When it disappeared from our screens in June, the television began to fill up with all sorts of frightening and upsetting things: riots, famine, economic meltdown and corrupt billionaire tycoons. The Doctor would not stand for any of this nonsense. "This," I thought as I watched Croydon burn on News 24, "would be a really good time for the Tardis to show up."
But it's all going to be ok now. For just over 50 minutes on Saturday nights, everything's going to be ok. These are nervous timesin Britain, and sometimes it seems that Doctor Who is the one thing you can really rely on. For a little while, we can stop worrying and get back to the really important questions, like: if you had a spaceship that could travel in time, would you go to 1938 and kill Hitler? Questions like: if your childhood friend turned out to be your long-lost daughter from the future, brainwashed by alien supervillains and trained to kill the saviour of humanity, what would you do? Well, what would you do?
Doctor Who is far more than a kids' show about a time traveller.Over three generations, 32 series and 11 leading actors, and especially since the show was re-imagined in 2005, the BBC's flagship drama has been the closest we come, on this godless little island, to a national act of devotion. Occasionally, you meet people who don't get excited when they hear the wibbly-wobbly timey-wimey whoosh of the Tardis, but they are a bit like cybermen: soulless and efficient, their humanity ripped out and encased in cold, clanking metal, and fundamentally not actually people at all. Right now, we need Doctor Who more than ever. In times of social crisis, when the world is frightening and unpredictable, stories about super-beings swooping down to save the human race from itself are reassuring. Hollywood has been pumping out superhero movies faster than Clark Kent can change in a phone booth; this summer alone, we've had Green Lantern, Thor, X-Men: First Class and Captain America.
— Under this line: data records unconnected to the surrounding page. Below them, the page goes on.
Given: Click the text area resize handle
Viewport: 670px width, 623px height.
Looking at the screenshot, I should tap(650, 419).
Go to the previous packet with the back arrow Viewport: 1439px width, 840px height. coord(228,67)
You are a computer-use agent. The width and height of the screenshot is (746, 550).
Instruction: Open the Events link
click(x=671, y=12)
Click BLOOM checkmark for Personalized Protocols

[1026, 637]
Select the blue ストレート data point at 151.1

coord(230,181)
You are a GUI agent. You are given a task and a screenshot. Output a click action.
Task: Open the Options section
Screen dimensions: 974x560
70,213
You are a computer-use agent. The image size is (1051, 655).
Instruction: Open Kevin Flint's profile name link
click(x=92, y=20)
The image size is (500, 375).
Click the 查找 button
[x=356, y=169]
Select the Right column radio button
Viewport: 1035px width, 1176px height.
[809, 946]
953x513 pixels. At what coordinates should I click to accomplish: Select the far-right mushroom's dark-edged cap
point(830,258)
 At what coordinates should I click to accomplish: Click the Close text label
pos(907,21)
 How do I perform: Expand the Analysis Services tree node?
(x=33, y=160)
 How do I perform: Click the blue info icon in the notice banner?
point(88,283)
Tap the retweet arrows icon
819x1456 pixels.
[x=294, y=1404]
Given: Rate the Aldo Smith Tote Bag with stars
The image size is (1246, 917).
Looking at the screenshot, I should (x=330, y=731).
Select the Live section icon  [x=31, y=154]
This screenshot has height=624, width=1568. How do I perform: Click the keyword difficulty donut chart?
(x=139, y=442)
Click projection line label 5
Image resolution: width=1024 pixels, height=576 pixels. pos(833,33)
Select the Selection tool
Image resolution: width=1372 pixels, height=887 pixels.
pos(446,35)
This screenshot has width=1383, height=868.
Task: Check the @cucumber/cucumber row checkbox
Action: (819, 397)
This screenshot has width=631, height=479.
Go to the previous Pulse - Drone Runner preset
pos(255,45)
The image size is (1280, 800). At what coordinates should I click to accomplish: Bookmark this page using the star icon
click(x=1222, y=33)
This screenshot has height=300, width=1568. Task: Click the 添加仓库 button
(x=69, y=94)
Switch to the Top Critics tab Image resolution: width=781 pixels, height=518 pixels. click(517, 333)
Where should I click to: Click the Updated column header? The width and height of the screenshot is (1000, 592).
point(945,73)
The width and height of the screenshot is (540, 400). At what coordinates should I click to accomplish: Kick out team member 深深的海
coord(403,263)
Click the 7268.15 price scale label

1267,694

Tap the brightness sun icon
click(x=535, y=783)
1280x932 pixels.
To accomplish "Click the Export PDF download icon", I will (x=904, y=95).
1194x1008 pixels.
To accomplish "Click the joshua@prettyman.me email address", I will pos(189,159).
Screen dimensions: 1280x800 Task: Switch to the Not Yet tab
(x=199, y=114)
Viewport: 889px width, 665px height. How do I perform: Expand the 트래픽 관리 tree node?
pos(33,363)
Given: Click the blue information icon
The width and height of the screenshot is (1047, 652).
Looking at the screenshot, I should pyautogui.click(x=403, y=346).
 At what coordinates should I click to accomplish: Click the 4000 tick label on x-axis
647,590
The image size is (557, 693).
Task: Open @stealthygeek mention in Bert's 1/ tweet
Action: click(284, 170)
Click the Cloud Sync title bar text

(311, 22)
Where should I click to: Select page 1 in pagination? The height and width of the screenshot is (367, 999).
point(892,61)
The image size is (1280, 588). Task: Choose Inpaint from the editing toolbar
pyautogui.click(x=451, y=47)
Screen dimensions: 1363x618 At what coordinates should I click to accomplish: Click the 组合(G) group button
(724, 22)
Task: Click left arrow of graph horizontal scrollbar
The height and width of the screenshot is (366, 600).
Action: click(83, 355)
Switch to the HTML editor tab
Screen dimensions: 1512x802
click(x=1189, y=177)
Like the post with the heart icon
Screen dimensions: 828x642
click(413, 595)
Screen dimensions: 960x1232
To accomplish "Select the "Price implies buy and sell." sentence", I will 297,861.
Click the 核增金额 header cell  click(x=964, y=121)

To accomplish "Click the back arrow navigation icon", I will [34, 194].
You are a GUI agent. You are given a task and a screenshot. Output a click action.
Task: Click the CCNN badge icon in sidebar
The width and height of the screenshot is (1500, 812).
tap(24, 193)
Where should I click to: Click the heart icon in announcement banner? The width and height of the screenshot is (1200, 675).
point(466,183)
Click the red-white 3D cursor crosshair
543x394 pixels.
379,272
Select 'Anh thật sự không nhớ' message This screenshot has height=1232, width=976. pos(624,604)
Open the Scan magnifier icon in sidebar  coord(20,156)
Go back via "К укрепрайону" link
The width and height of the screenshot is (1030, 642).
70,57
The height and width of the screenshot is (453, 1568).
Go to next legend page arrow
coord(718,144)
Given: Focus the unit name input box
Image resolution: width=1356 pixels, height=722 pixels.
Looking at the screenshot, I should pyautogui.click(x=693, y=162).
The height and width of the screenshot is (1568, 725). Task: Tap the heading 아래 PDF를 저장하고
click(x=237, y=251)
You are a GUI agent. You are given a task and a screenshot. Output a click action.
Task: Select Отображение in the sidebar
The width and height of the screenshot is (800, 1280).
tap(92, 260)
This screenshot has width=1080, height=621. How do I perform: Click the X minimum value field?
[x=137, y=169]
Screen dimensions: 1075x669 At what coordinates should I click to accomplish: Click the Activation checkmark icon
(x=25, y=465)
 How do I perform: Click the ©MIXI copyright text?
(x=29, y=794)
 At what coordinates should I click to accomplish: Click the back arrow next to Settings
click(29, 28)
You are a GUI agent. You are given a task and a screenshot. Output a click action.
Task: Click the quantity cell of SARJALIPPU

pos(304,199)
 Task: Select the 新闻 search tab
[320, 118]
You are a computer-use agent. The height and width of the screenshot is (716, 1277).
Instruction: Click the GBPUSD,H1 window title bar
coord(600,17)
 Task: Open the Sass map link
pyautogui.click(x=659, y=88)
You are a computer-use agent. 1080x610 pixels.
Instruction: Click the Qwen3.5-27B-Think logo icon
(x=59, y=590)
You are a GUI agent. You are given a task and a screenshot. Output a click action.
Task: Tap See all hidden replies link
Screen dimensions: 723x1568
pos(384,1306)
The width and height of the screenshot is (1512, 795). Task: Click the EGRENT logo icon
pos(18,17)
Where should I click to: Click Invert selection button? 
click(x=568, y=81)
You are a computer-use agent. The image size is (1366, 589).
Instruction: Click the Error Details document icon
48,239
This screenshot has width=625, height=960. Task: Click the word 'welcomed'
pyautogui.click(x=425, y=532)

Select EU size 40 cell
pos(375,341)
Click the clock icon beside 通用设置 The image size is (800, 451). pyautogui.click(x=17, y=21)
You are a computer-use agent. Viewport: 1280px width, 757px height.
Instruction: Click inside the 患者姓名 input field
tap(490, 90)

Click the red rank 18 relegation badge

Like all superheroes, Doctor Who is partly about national mythmaking. After a summer of scandal and civil unrest, The Doctor is fairly obviously how we'd still like to imagine ourselves, and certainly how we'd prefer the rest of the world to see us: tweedy, morally upright, loveably camp, much cleverer than everyone else, and quietly, planet-shakingly powerful, zooming around sorting out the world's problems but never making too much of a fuss about it. Unlike superhero movies, though, Doctor Who retains its sense of moral complexity. The Doctor is a pacifist, abhors violence, and is taken to task by his companions whenever he strays towards the sort of arrogance that might rip a hole in the space-time continuum. Doctor Who is also about imagining that the future can be wonderful. Scary, yes, and dangerous, and in need of saving, but wonderful. In the future that Doctor Who imagines, human beings have evolved beyond racial and sexual prejudice, advanced into space, and built libraries the size of planets and cities that can sail between stars and watching makes you believe that, if we are just brave and clever enough, we can get to that future. I've got my overnight bag packed for when the Doctor arrives to take me adventuring in time and space, but till then, we're going to have to go the long way round.